Déclaration du groupe communiste du Conseil Régional de Haute-Normandie
« une nouvelle politique de santé : une urgence ! »
L’actuelle politique de santé aggrave la fracture sociale, au détriment des plus démunis ou des plus fragiles. Le nombre très élevé (plus de 400.000) des signatures recueillies en quelques semaines par l’appel du « Collectif Contre les Franchises », dénonçant l’instauration, en janvier, des franchises médicales, est à la mesure de l’inquiétude sociale actuelle (que souligne aussi, dramatiquement, la grève du traitement entreprise par un malade du SIDA en témoignage de son désespoir).
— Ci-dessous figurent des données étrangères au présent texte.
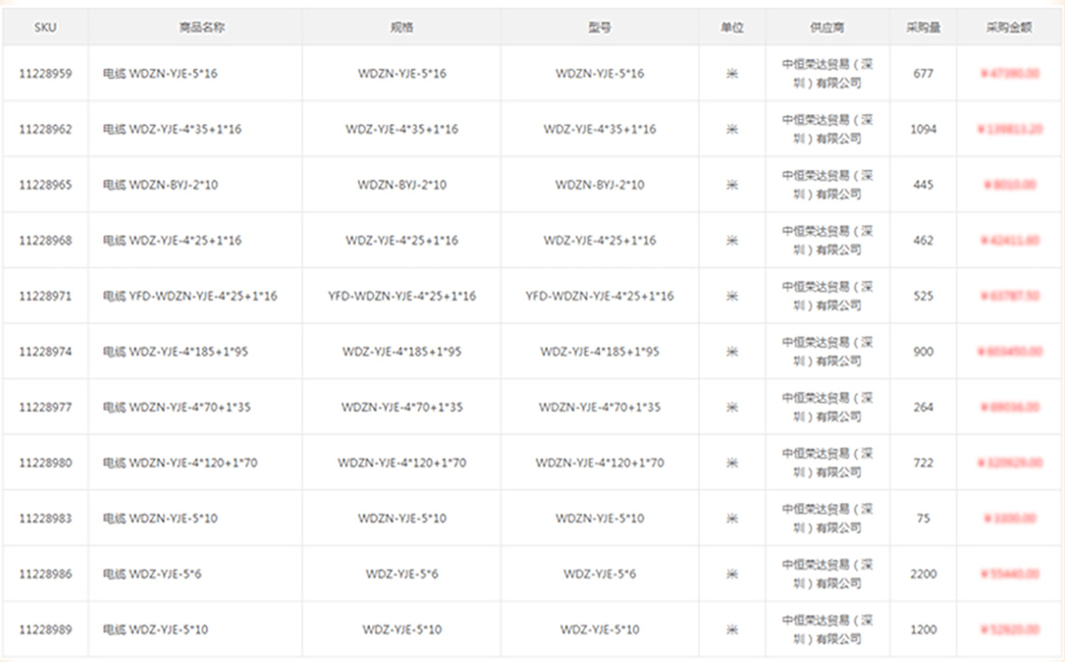Click product name 电缆 YFD-WDZN-YJE-4*25+1*16
The width and height of the screenshot is (1065, 662).
190,296
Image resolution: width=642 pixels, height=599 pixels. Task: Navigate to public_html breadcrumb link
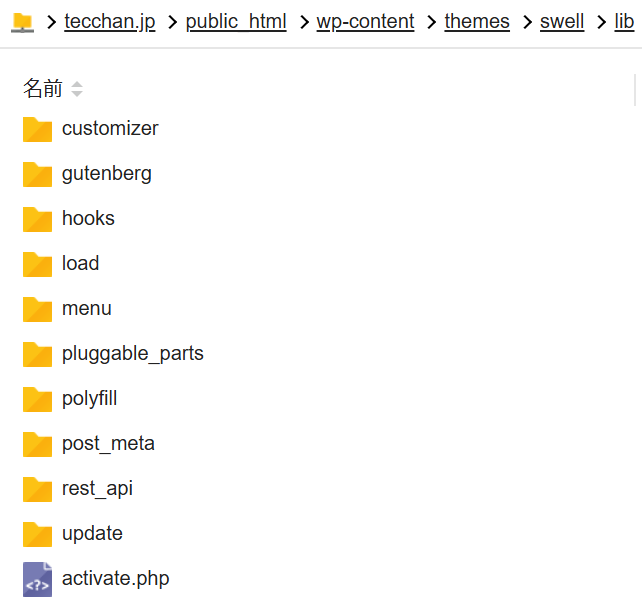pyautogui.click(x=236, y=21)

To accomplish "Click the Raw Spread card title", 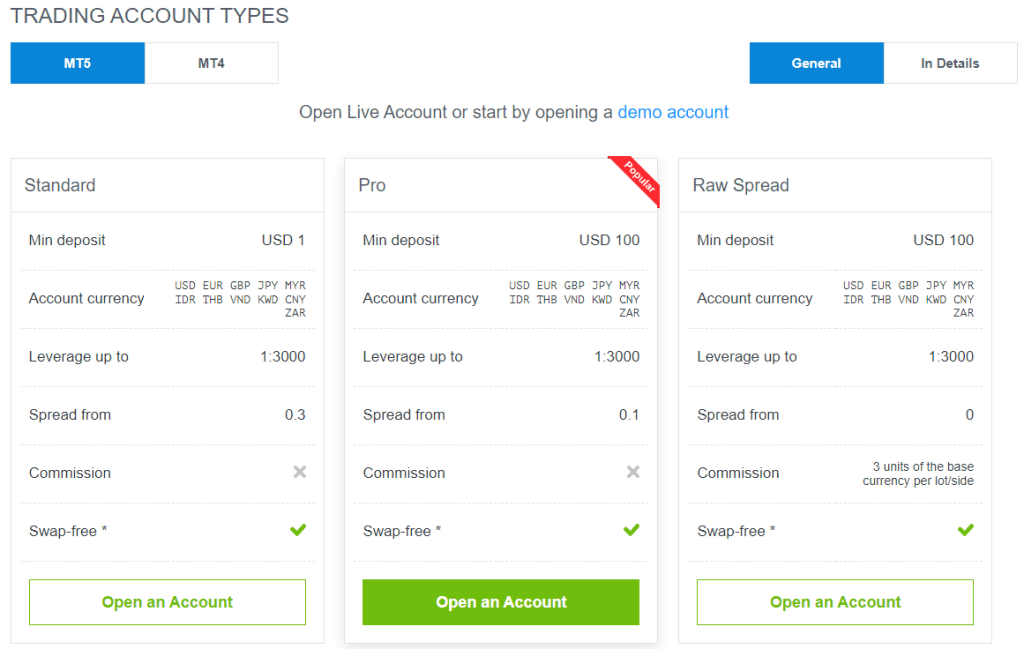I will pos(741,185).
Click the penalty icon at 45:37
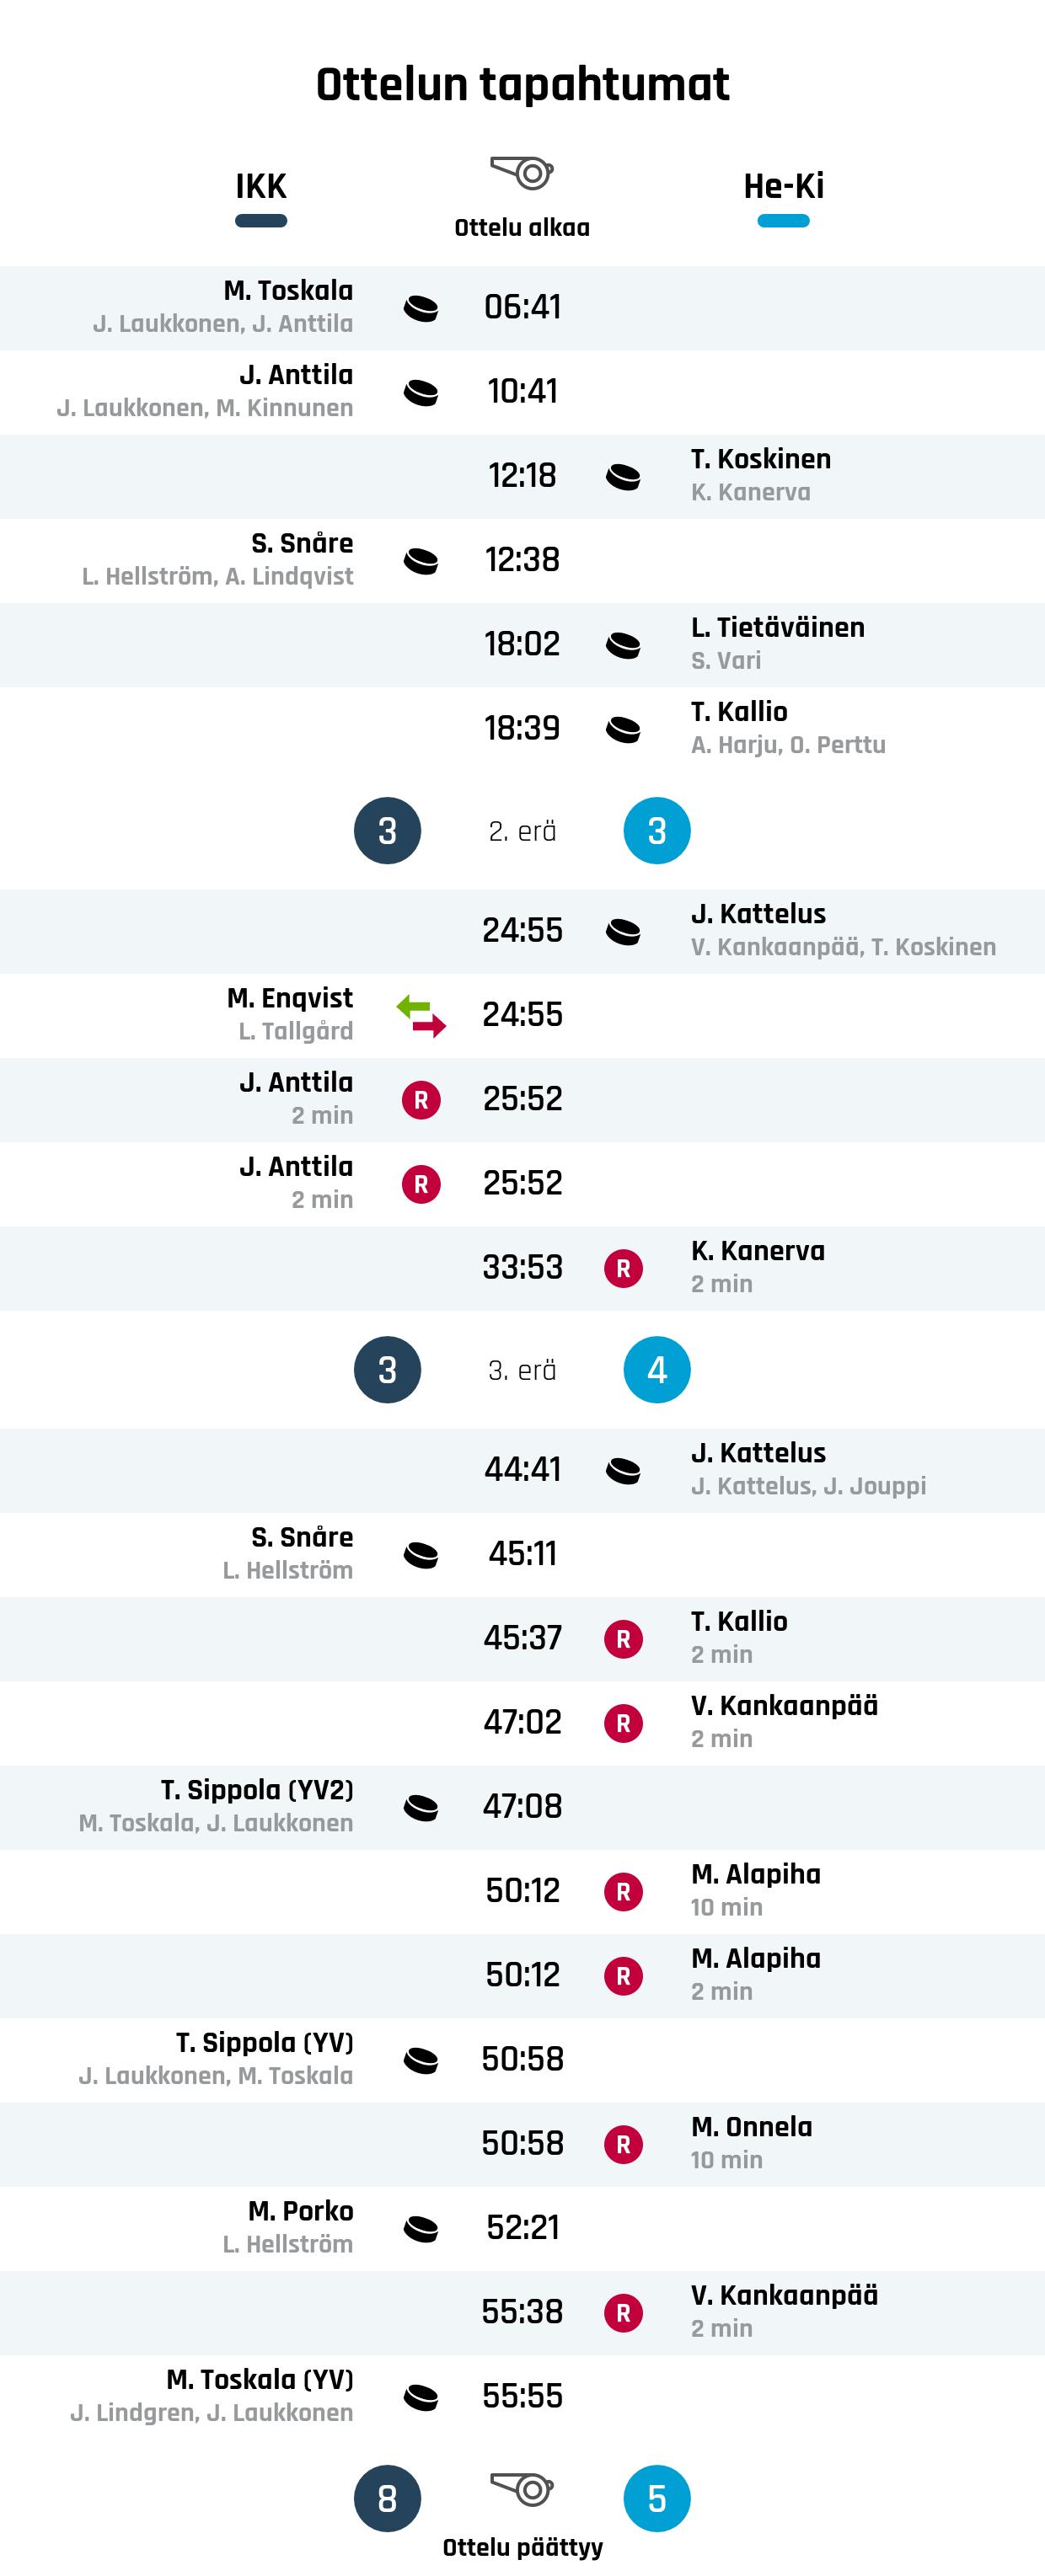The image size is (1045, 2576). tap(623, 1639)
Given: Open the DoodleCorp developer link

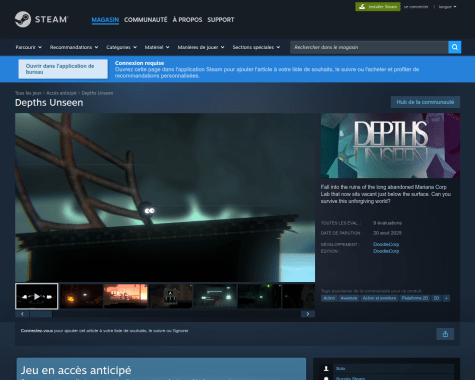Looking at the screenshot, I should 386,244.
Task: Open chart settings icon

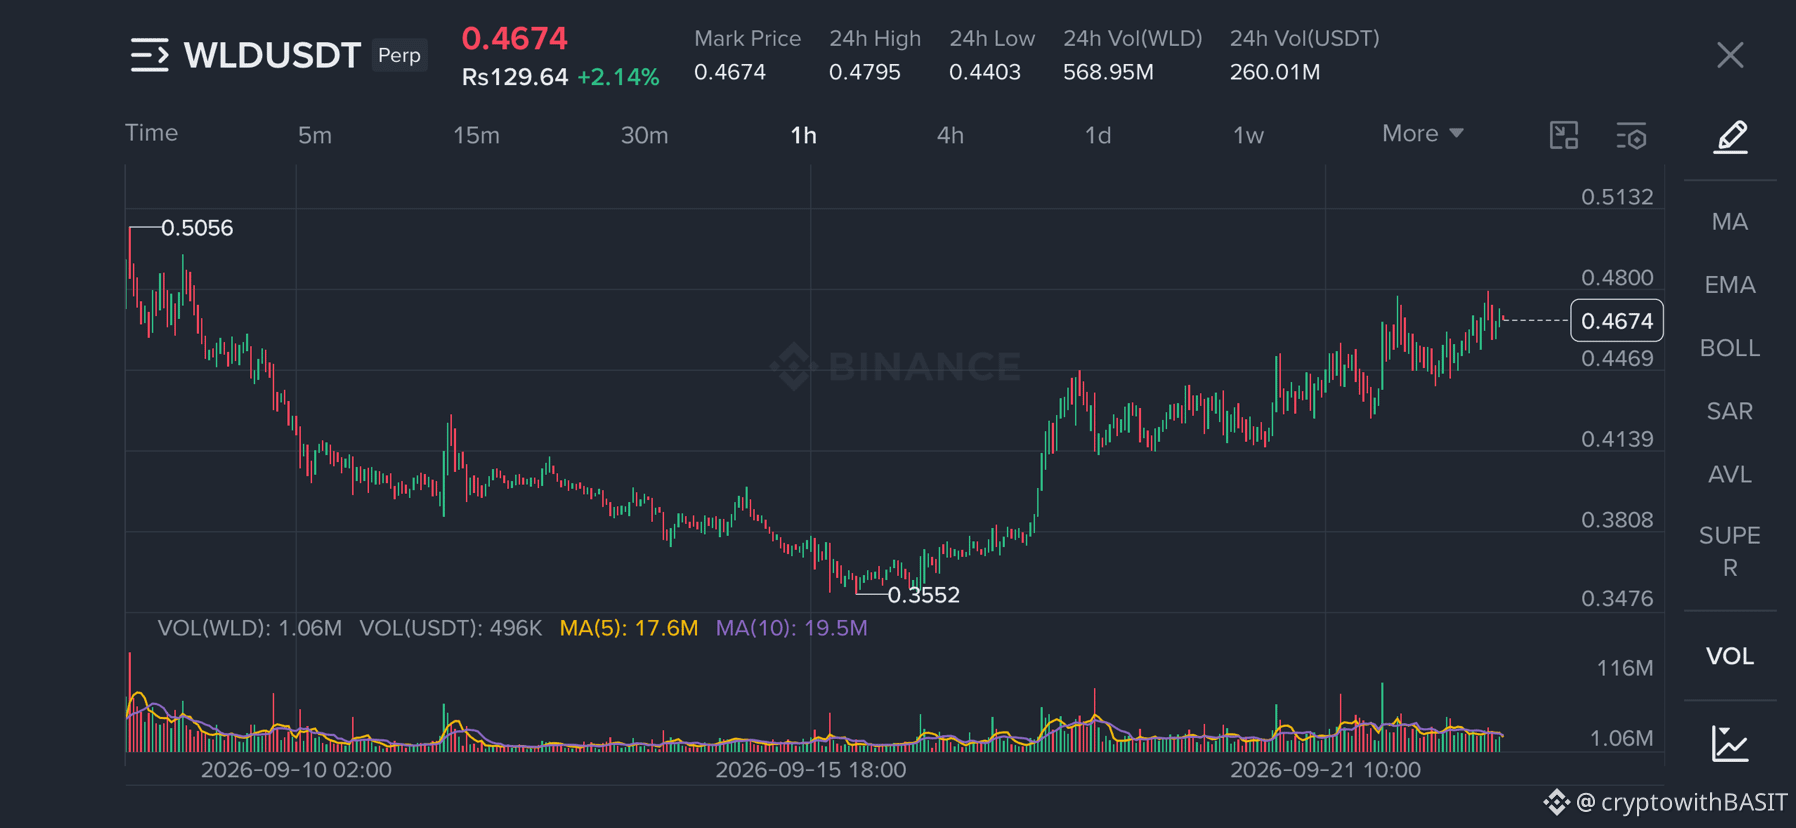Action: (1631, 136)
Ici encore, l’État marque sa volonté de se désengager et choisit des solutions plus favorables aux intérêts financiers privés qu’à une politique de solidarité nationale et de Service Public.
Les effets de cette politique sont d’autant plus sensibles dans notre région qu’elle se trouve dans une situation sanitaire qui nécessiterait une intervention renforcée. et que la démographie médicale y aggrave les inégalités dans l’offre de soins : nombre insuffisant de médecins généralistes (80 pour 100.000 habitants contre 93 au plan national) d’infirmiers (55/83), de dentistes (33/60) ou de plusieurs professionnels spécialistes. Grave dans les zones rurales, surtout dans l’Eure, cette situation s’étend aujourd’hui dans les Villes et s ‘étend à l’accueil hospitalier, en particulier dans les établissements publics, dont la directive gouvernementale sur la tarification à l’acte aggrave les difficultés.
Dans son champ de responsabilité la Région de Haute-Normandie met en œuvre une politique inspirée, elle, de principes authentiques de solidarité. Les axes de cette politique permettent des interventions ciblées sur les besoins sociaux les plus urgents. Plusieurs de celles-ci visent à l’amélioration de l’offre de soins : aménagement de maisons de santé pluridisciplinaires dans les zones sous-médicalisées, aide financière aux étudiants (médecine générale, internes) dans le but de favoriser l’installation de professionnels de santé là où les manques sont les plus graves.
La dynamique de cette politique, qui ne peut effacer les choix de l’État, doit répondre aux attentes locales. Elle peut aussi favoriser les vastes rassemblements nécessaires à la définition de la politique nouvelle de santé publique dont nous avons besoin.